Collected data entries
####################
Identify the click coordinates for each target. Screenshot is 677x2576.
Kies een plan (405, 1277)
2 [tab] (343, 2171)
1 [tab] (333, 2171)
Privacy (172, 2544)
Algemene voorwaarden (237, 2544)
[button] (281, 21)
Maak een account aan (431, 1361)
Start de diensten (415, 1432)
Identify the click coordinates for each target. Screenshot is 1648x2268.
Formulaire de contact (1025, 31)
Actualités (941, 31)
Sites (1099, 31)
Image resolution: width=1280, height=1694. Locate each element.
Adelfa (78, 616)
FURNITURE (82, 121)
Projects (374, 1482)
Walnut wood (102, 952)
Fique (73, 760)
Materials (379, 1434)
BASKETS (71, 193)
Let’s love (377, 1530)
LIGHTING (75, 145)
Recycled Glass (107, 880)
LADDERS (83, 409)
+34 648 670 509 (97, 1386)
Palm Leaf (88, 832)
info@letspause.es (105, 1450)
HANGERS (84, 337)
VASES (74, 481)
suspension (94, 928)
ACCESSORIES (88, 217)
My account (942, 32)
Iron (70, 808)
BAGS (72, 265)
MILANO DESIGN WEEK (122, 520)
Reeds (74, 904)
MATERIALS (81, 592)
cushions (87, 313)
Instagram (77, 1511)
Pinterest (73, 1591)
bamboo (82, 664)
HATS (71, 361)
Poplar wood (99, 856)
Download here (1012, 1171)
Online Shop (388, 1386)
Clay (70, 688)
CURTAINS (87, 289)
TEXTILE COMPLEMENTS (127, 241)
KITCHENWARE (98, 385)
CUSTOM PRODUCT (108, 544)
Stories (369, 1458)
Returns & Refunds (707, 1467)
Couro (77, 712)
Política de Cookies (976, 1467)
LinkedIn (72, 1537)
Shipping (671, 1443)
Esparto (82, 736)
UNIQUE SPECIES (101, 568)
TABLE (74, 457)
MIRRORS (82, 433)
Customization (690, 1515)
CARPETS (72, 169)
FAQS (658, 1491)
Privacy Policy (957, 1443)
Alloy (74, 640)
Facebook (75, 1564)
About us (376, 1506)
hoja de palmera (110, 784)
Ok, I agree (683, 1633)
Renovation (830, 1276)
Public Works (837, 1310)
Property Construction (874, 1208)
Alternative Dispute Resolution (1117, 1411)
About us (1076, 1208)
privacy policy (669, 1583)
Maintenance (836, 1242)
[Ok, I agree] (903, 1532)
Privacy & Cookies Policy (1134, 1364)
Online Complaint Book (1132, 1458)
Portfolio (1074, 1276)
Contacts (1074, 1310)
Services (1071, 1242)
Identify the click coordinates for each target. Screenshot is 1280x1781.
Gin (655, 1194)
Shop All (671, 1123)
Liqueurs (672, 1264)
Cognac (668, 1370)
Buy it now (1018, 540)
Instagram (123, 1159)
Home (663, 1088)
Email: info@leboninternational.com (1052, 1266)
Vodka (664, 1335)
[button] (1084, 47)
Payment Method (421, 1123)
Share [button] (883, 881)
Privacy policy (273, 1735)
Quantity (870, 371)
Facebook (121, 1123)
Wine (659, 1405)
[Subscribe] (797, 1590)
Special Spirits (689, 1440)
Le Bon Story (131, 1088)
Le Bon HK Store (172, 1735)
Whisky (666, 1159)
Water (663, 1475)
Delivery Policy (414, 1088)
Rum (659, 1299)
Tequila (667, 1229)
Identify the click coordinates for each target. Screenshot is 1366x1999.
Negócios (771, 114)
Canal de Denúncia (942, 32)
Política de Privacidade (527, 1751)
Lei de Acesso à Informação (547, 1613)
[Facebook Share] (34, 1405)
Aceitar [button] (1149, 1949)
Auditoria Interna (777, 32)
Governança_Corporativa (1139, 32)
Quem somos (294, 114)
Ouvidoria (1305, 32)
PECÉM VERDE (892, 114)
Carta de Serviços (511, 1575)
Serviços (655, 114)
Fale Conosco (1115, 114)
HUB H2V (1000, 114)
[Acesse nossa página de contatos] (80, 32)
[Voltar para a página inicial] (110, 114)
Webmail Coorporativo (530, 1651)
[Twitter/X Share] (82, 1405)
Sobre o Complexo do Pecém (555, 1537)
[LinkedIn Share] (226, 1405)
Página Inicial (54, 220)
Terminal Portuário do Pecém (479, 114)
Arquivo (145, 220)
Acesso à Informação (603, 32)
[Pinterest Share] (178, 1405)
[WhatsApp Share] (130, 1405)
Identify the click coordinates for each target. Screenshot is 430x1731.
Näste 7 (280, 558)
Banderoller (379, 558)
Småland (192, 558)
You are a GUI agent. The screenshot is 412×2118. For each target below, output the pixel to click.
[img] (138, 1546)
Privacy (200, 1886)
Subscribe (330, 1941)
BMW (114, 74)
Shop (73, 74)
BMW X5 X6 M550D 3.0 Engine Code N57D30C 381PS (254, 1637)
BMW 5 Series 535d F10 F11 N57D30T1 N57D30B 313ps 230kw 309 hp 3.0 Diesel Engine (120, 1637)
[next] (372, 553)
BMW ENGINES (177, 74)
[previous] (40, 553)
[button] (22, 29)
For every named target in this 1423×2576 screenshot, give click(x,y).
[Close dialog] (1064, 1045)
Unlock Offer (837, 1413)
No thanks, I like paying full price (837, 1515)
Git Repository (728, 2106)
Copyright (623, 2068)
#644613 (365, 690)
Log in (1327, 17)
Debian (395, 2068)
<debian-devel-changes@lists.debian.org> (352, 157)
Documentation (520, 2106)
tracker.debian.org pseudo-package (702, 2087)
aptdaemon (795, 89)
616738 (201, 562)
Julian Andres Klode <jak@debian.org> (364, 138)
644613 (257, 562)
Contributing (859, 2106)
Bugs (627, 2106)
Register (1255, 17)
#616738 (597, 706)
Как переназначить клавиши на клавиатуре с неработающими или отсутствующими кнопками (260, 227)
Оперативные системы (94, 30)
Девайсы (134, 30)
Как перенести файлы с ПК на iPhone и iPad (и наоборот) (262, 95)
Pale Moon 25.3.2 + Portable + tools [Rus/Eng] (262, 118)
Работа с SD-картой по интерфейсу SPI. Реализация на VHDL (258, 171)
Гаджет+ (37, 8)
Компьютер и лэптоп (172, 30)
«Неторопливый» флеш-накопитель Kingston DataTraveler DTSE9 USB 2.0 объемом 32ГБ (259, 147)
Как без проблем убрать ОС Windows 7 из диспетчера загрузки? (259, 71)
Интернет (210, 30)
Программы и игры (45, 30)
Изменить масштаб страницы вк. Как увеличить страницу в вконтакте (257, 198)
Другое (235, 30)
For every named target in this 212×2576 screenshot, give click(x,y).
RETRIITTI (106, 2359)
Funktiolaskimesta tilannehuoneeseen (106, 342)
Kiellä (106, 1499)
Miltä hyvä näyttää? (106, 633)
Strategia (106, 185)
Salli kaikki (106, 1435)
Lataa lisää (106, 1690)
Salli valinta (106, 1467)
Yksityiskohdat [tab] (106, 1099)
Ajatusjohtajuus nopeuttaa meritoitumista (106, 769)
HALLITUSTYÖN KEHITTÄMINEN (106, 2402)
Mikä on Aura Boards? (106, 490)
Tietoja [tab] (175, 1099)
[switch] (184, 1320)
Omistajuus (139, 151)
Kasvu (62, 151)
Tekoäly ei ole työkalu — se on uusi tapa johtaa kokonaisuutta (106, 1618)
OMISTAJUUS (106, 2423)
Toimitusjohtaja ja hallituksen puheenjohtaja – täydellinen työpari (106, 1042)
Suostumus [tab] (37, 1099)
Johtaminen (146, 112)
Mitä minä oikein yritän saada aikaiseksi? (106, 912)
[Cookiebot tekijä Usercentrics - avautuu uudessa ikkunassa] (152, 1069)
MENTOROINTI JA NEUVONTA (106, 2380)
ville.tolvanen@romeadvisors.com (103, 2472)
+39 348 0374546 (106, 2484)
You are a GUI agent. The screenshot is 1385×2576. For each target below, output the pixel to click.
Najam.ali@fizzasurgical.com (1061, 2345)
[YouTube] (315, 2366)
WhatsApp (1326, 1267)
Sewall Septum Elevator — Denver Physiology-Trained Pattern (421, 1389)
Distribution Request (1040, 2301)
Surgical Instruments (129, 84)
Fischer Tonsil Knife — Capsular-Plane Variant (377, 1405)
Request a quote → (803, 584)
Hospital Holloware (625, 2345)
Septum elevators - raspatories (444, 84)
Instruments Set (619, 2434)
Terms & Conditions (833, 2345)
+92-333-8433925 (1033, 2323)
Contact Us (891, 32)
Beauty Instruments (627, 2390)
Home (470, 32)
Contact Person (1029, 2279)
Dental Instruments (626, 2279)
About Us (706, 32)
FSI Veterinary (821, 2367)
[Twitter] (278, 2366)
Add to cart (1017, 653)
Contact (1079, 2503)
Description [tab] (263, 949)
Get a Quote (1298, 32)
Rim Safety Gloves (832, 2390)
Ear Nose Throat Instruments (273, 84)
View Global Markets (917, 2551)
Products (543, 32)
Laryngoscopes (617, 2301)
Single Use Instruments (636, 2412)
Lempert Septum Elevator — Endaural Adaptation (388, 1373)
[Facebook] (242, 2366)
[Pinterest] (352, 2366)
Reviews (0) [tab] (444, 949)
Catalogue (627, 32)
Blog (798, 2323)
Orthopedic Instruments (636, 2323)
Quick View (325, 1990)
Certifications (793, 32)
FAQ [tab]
####################
**Problem requirements**:
Say the number of data lines holding "named", without any other words.

**Result for this exercise**:
2